== Text shown
According to the founder and executive director of the Denver Basic Income Project, Mark Donovan, "What is fundamentally different about our approach is the way that we start from a place of trust.”
And according to what I have personally experienced and read, trusting a recipient with cash is the opposite of government programs like food and health care assistance, which have onerous and unrealistic requirements to obtain and do not provide cash, but instead are pre-loaded cards with restrictions on what you can buy. One unfortunate example I’ve mentioned before is that the SNAP Benefit Program (food stamps) allows you to buy all the soda, chips and candy you’d like, but not a hot rotisserie chicken. These benefits are lifesavers for recipients, but should not come with ridiculous restrictions.
— In other positive news from out west, courtesy of the Los Angeles Times, California has recently authorized the return of land to the Shasta Indian Nation, after it was taken by eminent domain over 100 years ago to build dams. As part of ongoing projects to remove unnecessary dams in the U.S., which I wrote about late last year, the Klamath Dam was removed, and the land it flooded, a total of about 2800 acres, will be returned to its rightful inhabitants.
“Having access to our ceremonial sites, including the site of our First Salmon Ceremony, is critical to the spiritual and emotional health of our people,” said Janice Crowe, chairperson for the Shasta Indian Nation…Returning the land allows the Shasta Indian Nation to complete the Shasta Heritage Trail, an educational pathway whose design incorporates Native art along with informational placards that share the history of the Kíkacéki [the traditional name of the land], Crowe said in a statement.
====
== Dataset records
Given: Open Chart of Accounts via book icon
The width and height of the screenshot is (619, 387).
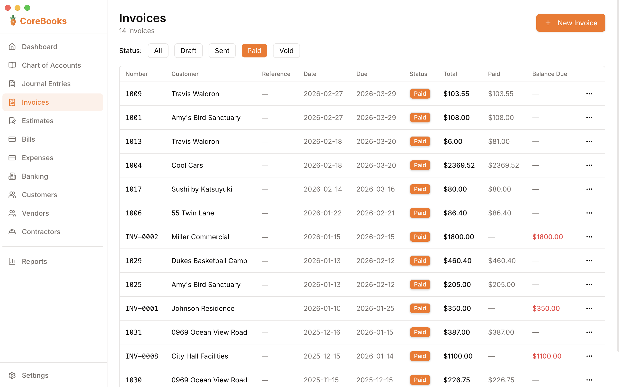Looking at the screenshot, I should pos(12,65).

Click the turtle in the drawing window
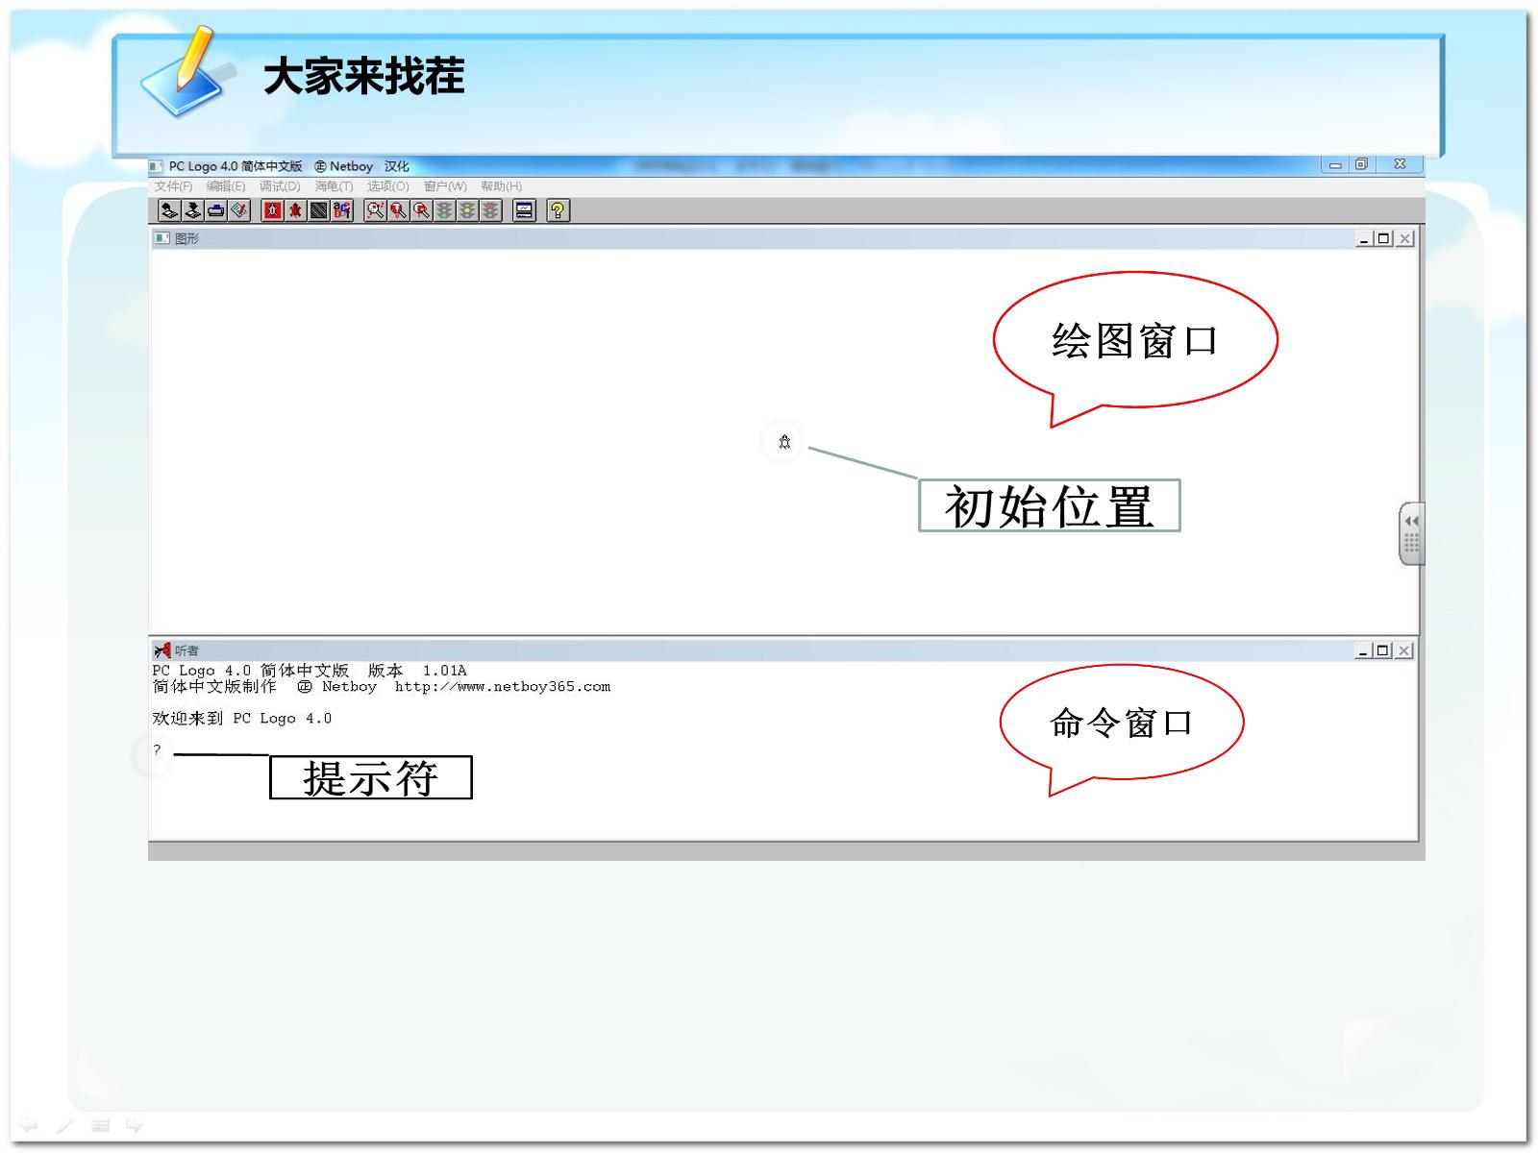point(784,442)
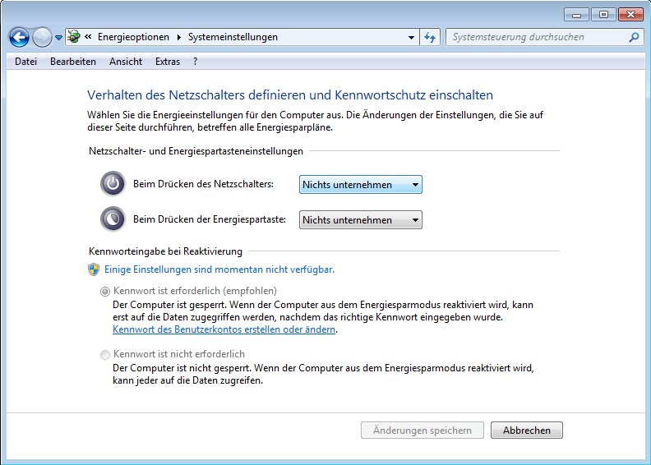The image size is (651, 465).
Task: Open the 'Beim Drücken des Netzschalters' dropdown
Action: point(360,185)
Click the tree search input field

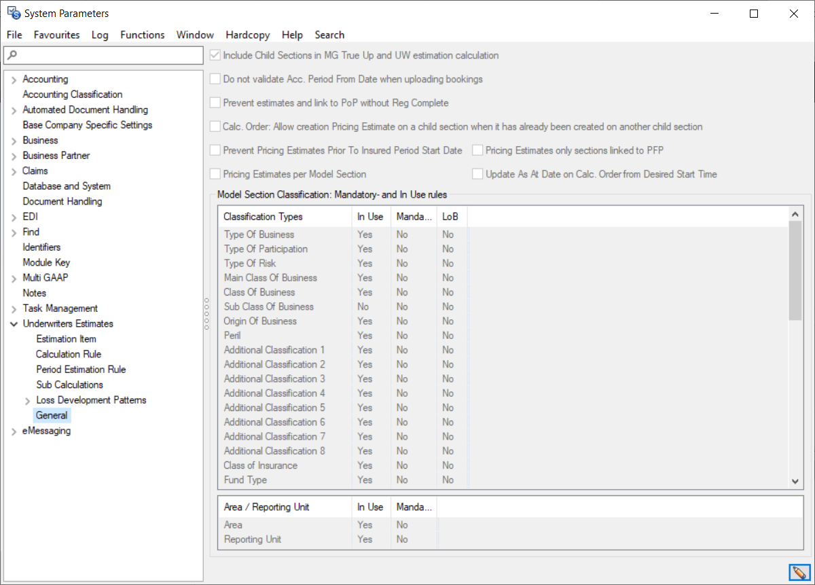point(109,55)
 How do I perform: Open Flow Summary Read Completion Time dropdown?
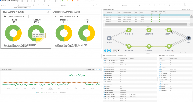point(18,16)
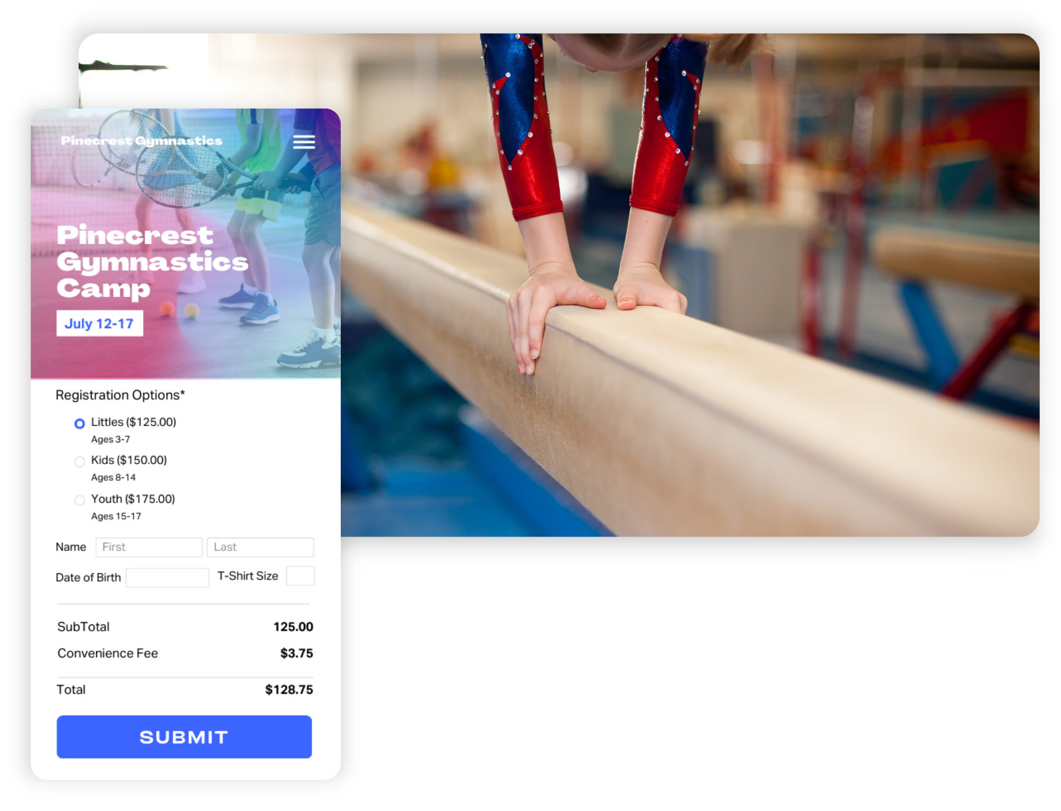This screenshot has height=811, width=1061.
Task: Click the $128.75 total amount
Action: [289, 689]
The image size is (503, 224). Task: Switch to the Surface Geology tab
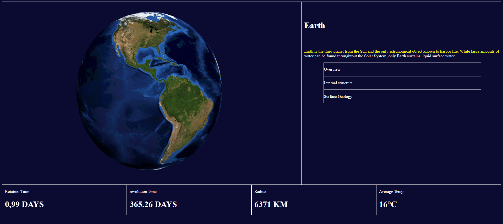(x=402, y=97)
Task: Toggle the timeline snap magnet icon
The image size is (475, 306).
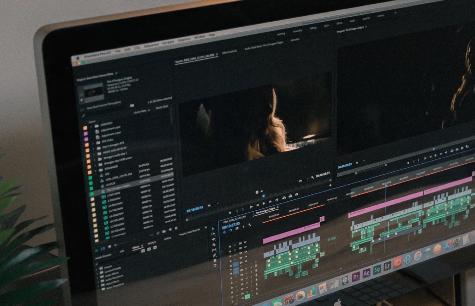Action: click(231, 230)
====
▶ [Brief 1]
Answer these questions about the basic income and land return text:
(a) Who is the founder and executive director of the Denver Basic Income Project?
(b) What food does the text say SNAP benefits do not allow you to buy?
(c) About how many acres of land will be returned to the Shasta Indian Nation?
▶ [Brief 2]
Print the records exactly as they appear, everything from the line that contains "Click the turtle in the drawing window" down to the end of the records, leaving out the pictures.
The text and the records have nothing to do with each other.

▶ [Final answer 1]
(a) Mark Donovan
(b) A hot rotisserie chicken
(c) About 2800 acres

▶ [Final answer 2]
Click the turtle in the drawing window
point(784,442)
The image size is (651, 465).
Task: Open the 'Beim Drücken des Netzschalters' dropdown
Action: point(360,185)
Click the tree search input field

point(109,55)
 How do I perform: Open Flow Summary Read Completion Time dropdown?
point(18,16)
This screenshot has height=811, width=1061.
Task: Click the $128.75 total amount
Action: [289, 689]
The image size is (503, 224). Task: Switch to the Surface Geology tab
(x=402, y=97)
Task: Toggle the timeline snap magnet icon
The image size is (475, 306).
Action: click(231, 230)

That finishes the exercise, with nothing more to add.